No quinto capítulo Tradicionalismo: afinidades políticas (p. 127-155) mostra-se que as afinidades entre tradicionalismo católico e ideologias e governos de direita são evidentes tanto no passado como no presente. Os tradicionalistas não atuam sozinhos nesse momento histórico, mas cada vez mais afinados com projetos e governos de direita que emergem pelo planeta. A religião se apresenta como um dado importante para na fundamentação, na motivação ou na justificação de configurações históricas e, por conseguinte, de regimes políticos. A natureza absoluta da religião a faz funcionar como base dos sistemas políticos, aparato do qual retiram ideias, imagens e regras para edificarem como naturais e, quando não naturais, casos de regimes de exceção, como necessários para o bem das pessoas. Eis o fato político regular: a aliança regular entre posturas religiosas tradicionalistas e regimes políticos de viés autoritário (cf. p. 127-129). Duas convicções fundamentam e perpassam as posturas tradicionalistas: a certeza da crise moderna e a solução religiosa para as mesmas (cf. p. 129-136). Os tradicionalistas são politicamente reativos, trabalham com pautas negativas que visam demonstrar os equívocos dos tempos presentes e, por isso, se afirmam como negação de mudanças, por acreditarem na herança histórica de um passado homogêneo que se perpetua no presente. A negação atual em plena construção desenha uma grande frente de batalha do Ocidente contra os que ameaçam sua unidade e estabilidade: a antimodernidade, o antissocialismo e a anti-igualdade (cf. p. 136-140). Assim o tradicionalismo, com suas teologias de estabilidade, tece afinidades com o conservadorismo político que se apresenta como solução para as crises modernas. Algumas palavras-chaves indicam essa confluência que vai tecendo conjunturas políticas e que se retroalimentam com as visões religiosas tradicionalistas: ordem natural, unidade, estabilidade, hierarquia, centralização, autoridade, força, disciplina e ritualismo. Desta forma, os passos a seguir mapeiam uma sequência da construção das afinidades entre religião e ordem secular:
a) a afirmação do caos;
b) a legitimação da realidade;
c) autoridade religiosa do poder autoritário;
d) a ordem e a autoridade (cf. p. 140-148).

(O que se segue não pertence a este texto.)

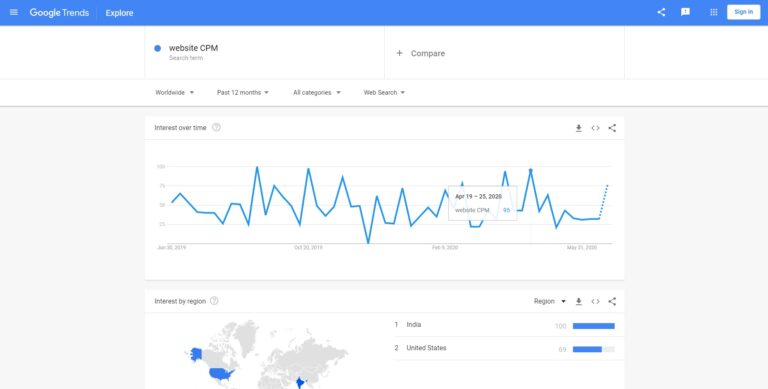Download Interest over time data
The width and height of the screenshot is (768, 389).
(x=578, y=128)
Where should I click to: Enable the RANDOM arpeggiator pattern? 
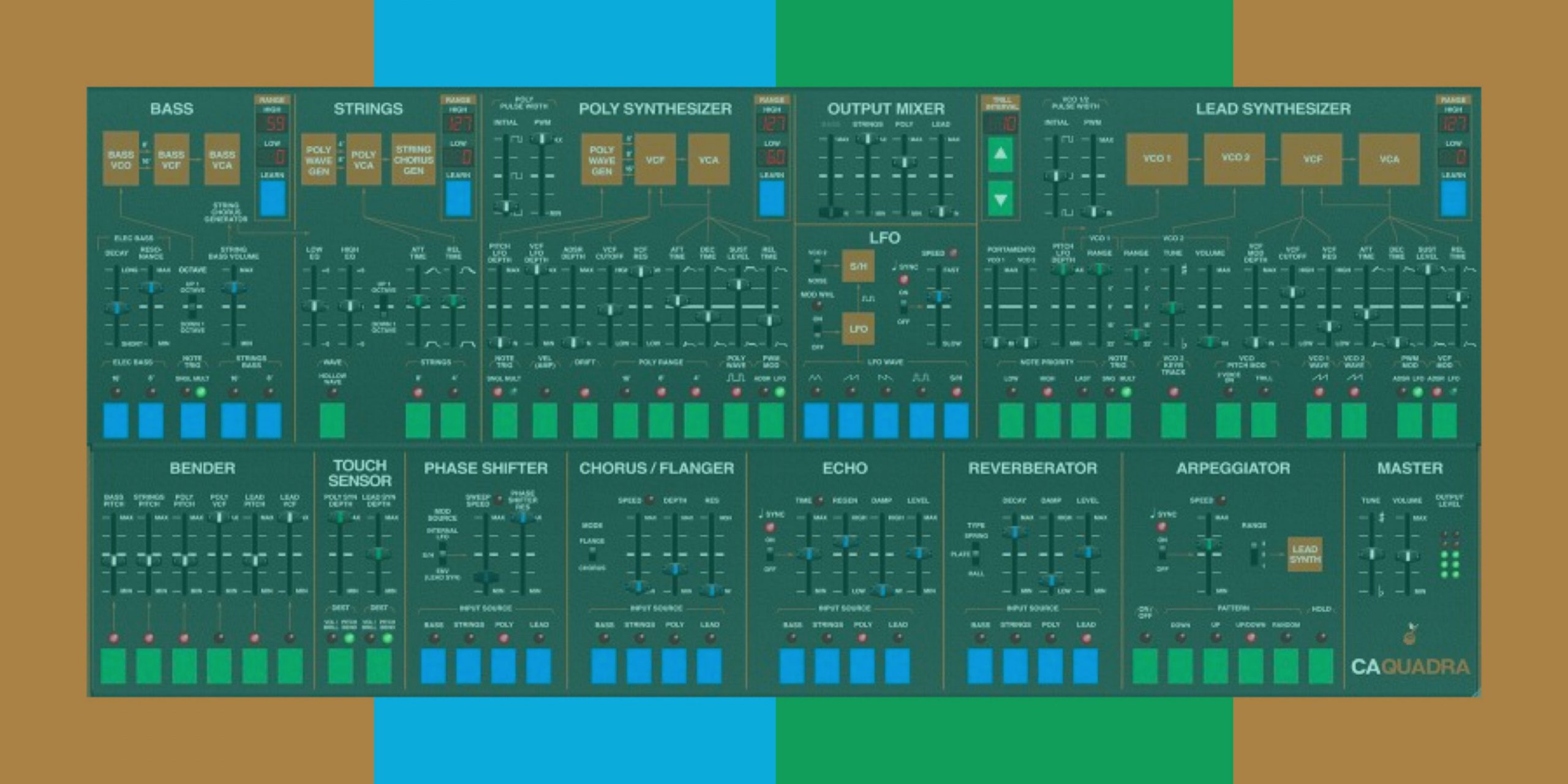[1286, 665]
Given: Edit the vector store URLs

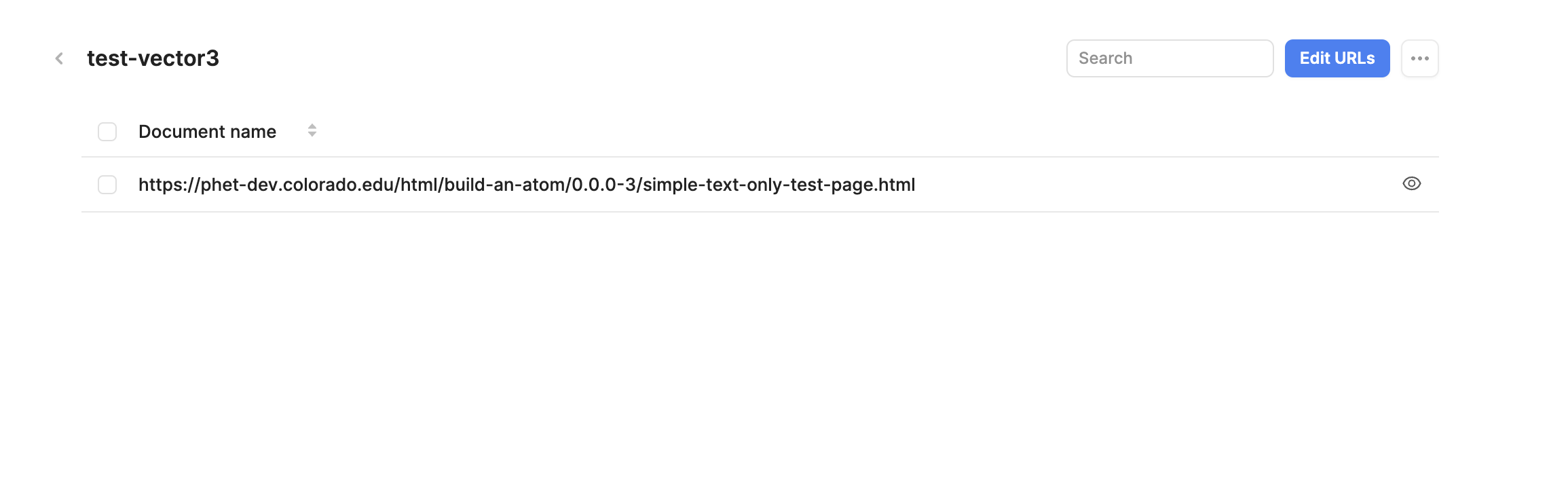Looking at the screenshot, I should 1337,58.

Uma teologia do Deus todo-poderoso fundamenta poderes políticos de direita (cf. p. 148-151), por isso, a volta ao passado tem se apresentado como solução para as crises atuais: o Deus todo- poderoso vencerá todos os inimigos que ameaçam a soberania dos Estados, a autonomia do Ocidente, a civilização cristã, por meio de líderes poderosos (cf. p. 151-155).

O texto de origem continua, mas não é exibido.